In March this year, the Infocomm Development Authority of Singapore (IDA) and the Building and Construction Authority (BCA) launched the BCA-IDA Green Mark for New Data Centres. This would be targeted at data centres that fulfil the established green standards, and it comes ahead of the opening of a data centre park in Singapore in 2016.
As Singapore grows to be a data centre hub, both the IT industry and building authorities are emphasizing the importance of energy efficient data centres. With servers running 24X7 under tightly controlled environmental conditions and often not at full capacity, data centres are among the world's largest consumers of energy. IDA estimates that energy consumption accounts for more than 50% of the operating expenditure in a typical data centre in Singapore.

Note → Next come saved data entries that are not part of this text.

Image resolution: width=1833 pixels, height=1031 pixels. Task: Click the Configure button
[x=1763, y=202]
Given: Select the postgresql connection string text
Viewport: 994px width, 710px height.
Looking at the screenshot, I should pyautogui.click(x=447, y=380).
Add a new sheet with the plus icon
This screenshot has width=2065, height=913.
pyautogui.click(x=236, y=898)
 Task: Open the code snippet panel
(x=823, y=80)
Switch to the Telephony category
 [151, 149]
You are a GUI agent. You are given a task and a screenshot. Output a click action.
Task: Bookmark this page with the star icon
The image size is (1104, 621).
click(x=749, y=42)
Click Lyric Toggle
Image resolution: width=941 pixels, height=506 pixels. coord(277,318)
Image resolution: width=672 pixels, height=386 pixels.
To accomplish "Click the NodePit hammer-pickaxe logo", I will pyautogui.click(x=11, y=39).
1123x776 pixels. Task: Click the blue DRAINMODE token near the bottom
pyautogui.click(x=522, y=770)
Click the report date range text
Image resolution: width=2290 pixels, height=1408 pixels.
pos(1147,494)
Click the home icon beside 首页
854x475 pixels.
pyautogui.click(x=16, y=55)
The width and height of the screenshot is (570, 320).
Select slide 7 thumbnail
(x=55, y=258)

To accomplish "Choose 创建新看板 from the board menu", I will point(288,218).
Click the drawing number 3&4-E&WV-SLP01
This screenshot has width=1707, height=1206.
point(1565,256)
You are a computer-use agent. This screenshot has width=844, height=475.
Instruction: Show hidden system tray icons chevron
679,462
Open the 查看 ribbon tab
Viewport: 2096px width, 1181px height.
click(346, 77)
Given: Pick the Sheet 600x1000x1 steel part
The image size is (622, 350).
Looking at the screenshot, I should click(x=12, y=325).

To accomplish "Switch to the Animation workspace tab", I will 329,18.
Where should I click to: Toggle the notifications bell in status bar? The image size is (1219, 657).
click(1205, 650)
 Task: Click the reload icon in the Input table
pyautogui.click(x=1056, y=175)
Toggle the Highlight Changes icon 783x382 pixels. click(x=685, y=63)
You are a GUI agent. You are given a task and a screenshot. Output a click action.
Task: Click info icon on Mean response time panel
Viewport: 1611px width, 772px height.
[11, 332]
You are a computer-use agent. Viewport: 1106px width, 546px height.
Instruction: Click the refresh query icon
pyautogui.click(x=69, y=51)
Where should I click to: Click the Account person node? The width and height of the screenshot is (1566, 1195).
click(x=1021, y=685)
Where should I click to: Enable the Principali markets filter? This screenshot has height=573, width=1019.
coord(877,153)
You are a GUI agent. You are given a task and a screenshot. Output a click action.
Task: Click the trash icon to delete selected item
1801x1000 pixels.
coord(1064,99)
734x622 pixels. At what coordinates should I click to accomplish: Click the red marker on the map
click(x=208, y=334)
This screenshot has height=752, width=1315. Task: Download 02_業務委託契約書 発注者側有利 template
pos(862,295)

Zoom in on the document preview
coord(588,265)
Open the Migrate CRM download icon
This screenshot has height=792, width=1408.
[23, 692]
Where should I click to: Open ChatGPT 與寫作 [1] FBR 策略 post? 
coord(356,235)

In order for today's data centres to be sustainable, both economically and environmentally, disjointed energy measures are insufficient. There needs to be an integrated approach to data centre infrastructure in order for genuine energy optimization to be realized.
Environmental footprint of data centres
Energy consuming operations
Data centres consume more energy than any other building in the world as they operate without downtime in tightly controlled environments. Due to their energy-demanding operations, they are major carbon emitters. Environmental groups estimate that data centres contribute around two percent of the world's total carbon emissions and are expected to overtake the airline industry in the amount of carbon emitted by 2020.
Disjointed energy measures
Due to the heat-and-moisture sensitivity of IT equipment, data centres require strictly controlled humidity and temperature levels. Disjointed energy measures, such as trying to optimize ventilation systems in order to affect the facility's cooling needs, are often used to reduce the operating energy demand. These measures are stop-gap solutions as they do not affect or increase a data centre's energy efficiency, instead they merely mitigate the effects of a poorly designed data centre.
Mapping out a green data centre
With a Data Centre Infrastructure Management (DCIM) system, data centres are able to map out an outline for environmentally sustainable and high performing operations. This in turn will enable them to maximize their full potential, in terms of energy consumption, life cycle, asset management and operational efficiency, which leads to smaller real estate requirements and decreased operating costs.
The outline typically consists of the following elements.
Maximizing cooling efficiency
With sophisticated airflow management, hot- or cold-aisle containment, efficient cooling and patented heat recovery systems, data centre operators are able to adjust the environmental conditions in the data centres according to actual cooling demands. This optimizes the facility's cooling efficiency, which in turn leads to a lower amount of energy consumed during day-to-day operations.